## START Text passage
There have long been all kinds of connotations attached to the ubiquitous ‘Made In China’ claim. But Leigh-Ann Pow goes designer shopping Shanghai style and finds something else entirely.
Shanghai is mesmerising; a hyper-lit Blade Runner metropolis with a population the size of Australia. A city dominated by soaring skyscrapers and lurching construction cranes.
But it is at street level where the humanity of the city is discovered: grandparents wheeling their dark eyed, impossibly cute grandchildren under verdant plane trees; a cluster of people sitting outside an antique shop gossiping and playing mahjong; teenage cliques strolling arm in arm in arm talking and giggling and texting all at once.
A Beijing resident in town on business tells me that those in the capital are withering about Shanghai: it’s flashy and image obsessed and all about money. It’s an historic prejudice, but I don’t see the Shanghainese worrying too much about their reputation as I glimpse them driving by in their big black Maybachs and window shopping the luxury boutiques along Nanjing West Road. They are proud of their shiny city, and the reputation it has established as a world financial capital.
## END Text passage
## START Given information
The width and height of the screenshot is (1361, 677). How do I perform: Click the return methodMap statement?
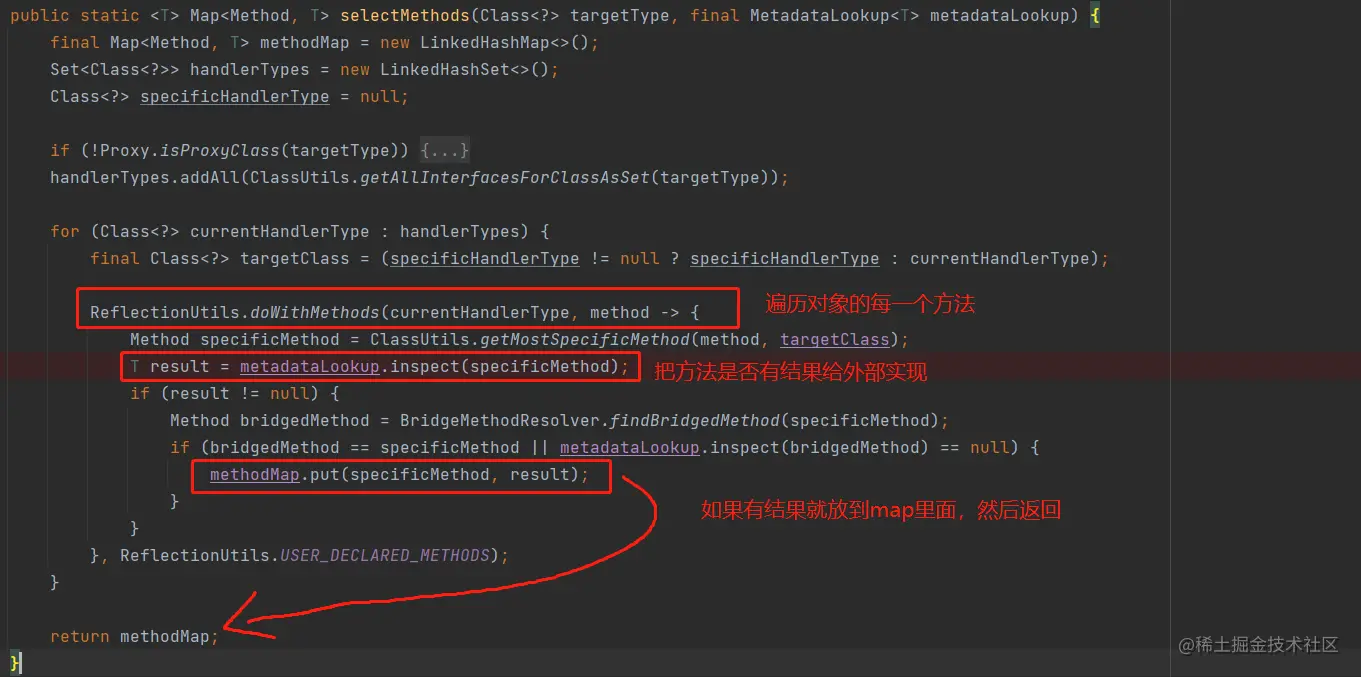[x=135, y=636]
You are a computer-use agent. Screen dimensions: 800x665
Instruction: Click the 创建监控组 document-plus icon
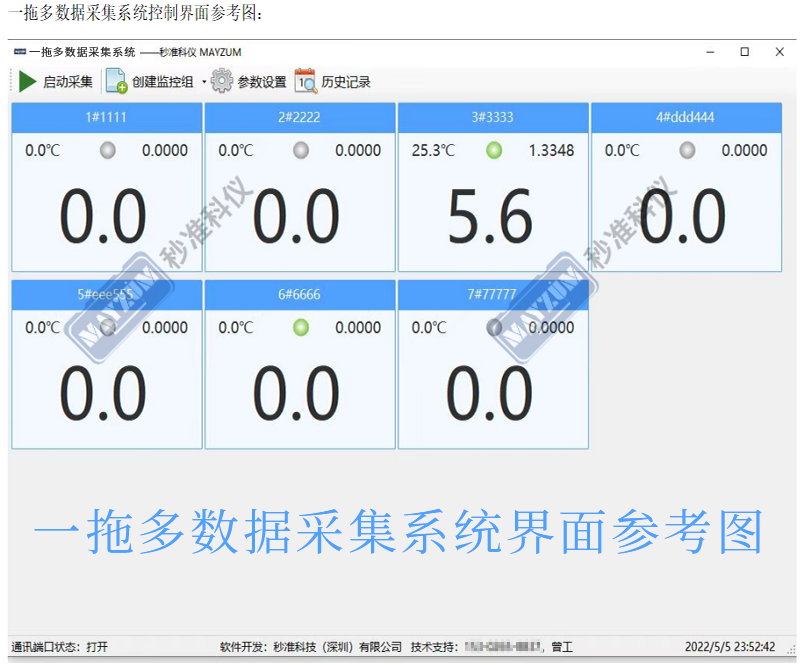point(116,82)
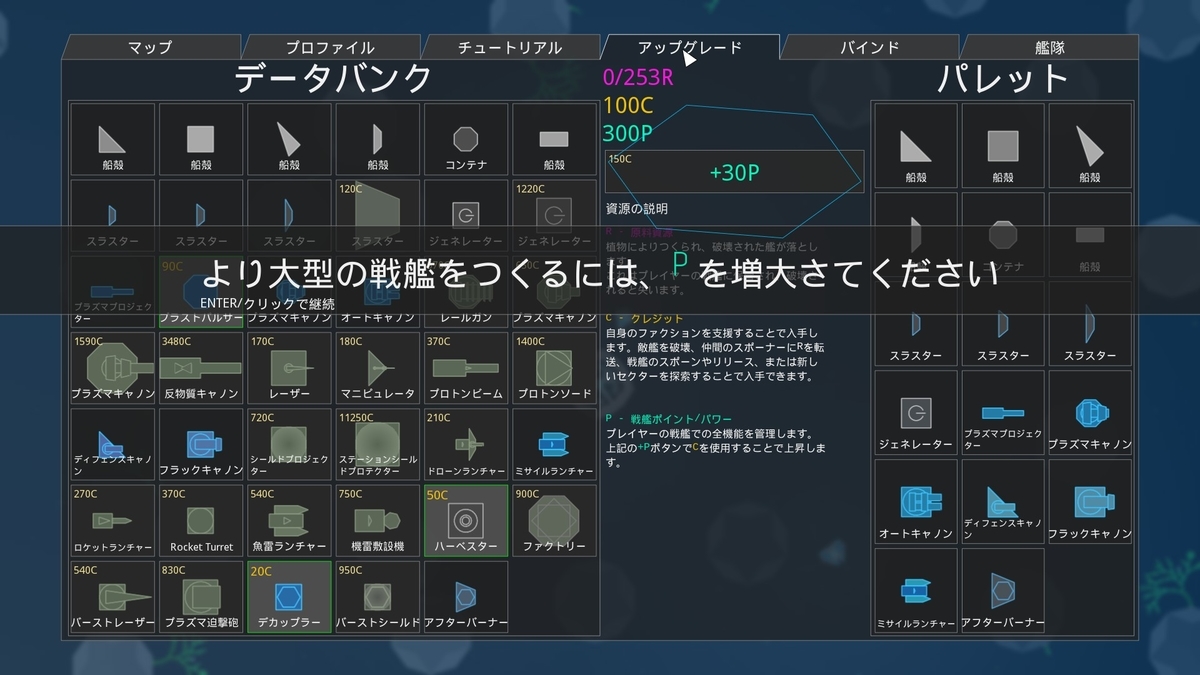The height and width of the screenshot is (675, 1200).
Task: Select the Railgun (レールガン) weapon icon
Action: pos(465,290)
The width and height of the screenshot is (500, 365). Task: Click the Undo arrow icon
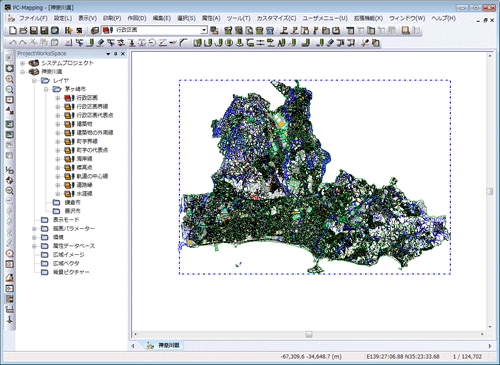click(x=13, y=43)
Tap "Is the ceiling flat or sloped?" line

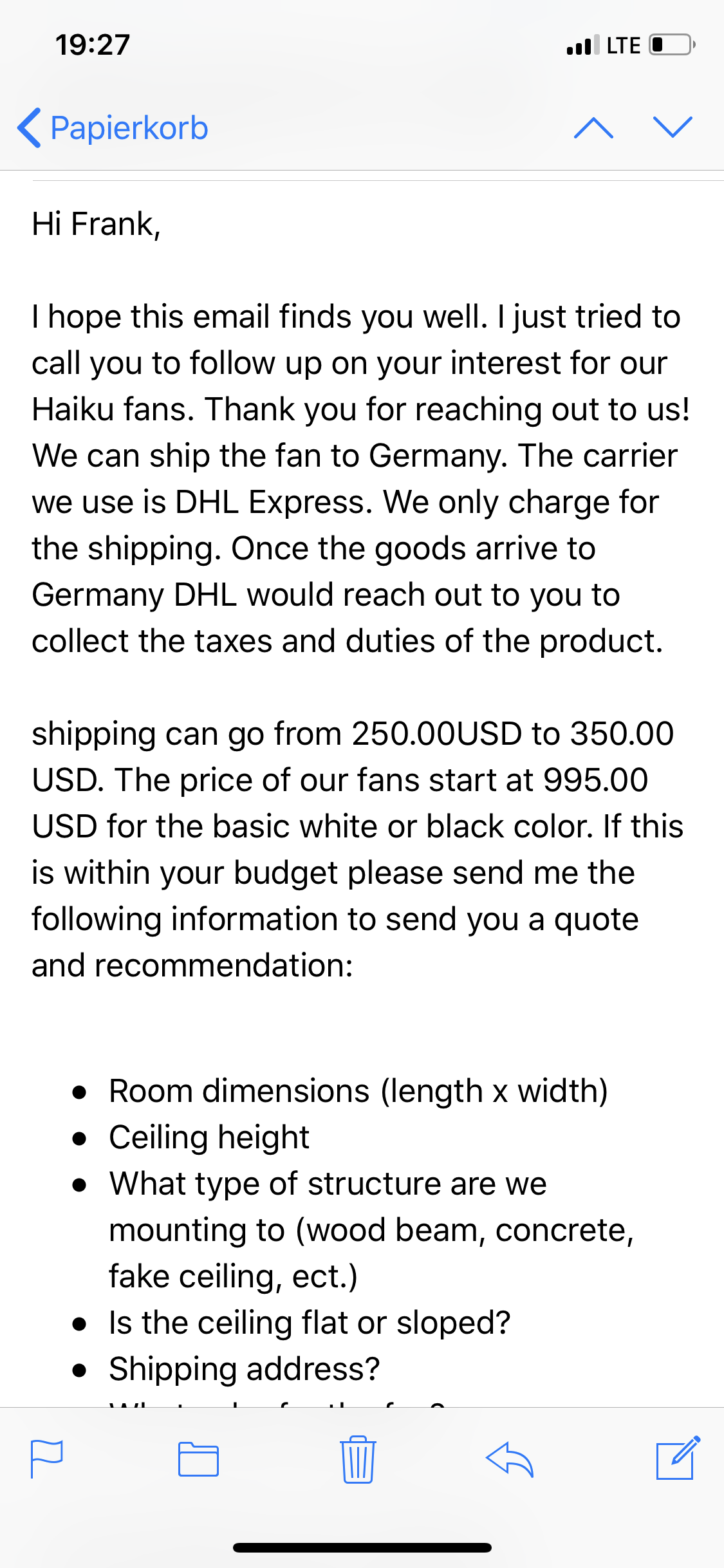tap(310, 1323)
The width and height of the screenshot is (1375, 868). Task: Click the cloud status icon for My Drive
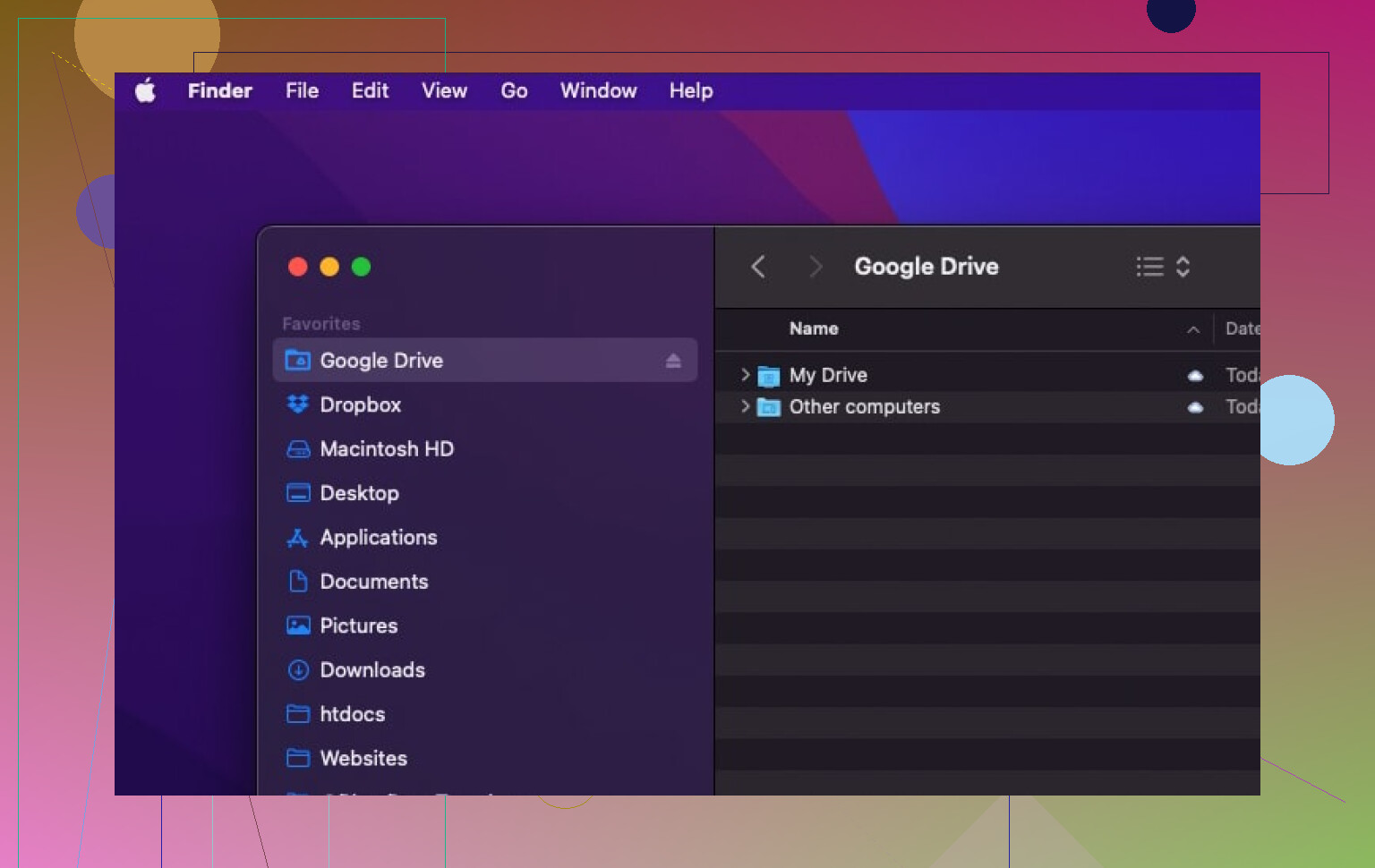coord(1195,376)
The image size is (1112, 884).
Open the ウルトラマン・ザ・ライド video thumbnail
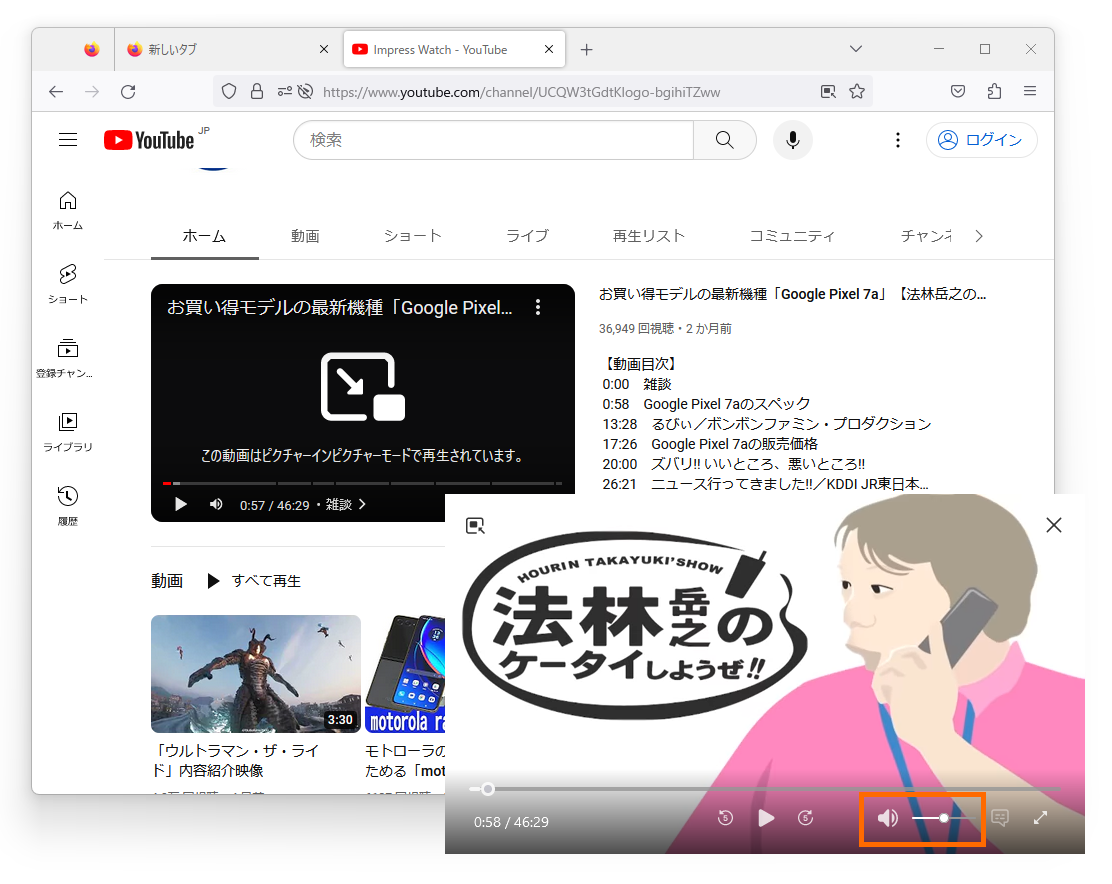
## END Given information
## The exercise
Please render this sentence from the Shanghai passage in Spanish: "They are proud of their shiny city, and the reputation it has established as a world financial capital." The items bear no relation to the Shanghai passage.

## Right answer
Están orgullosos de su reluciente ciudad y de la reputación que ha forjado como capital financiera mundial.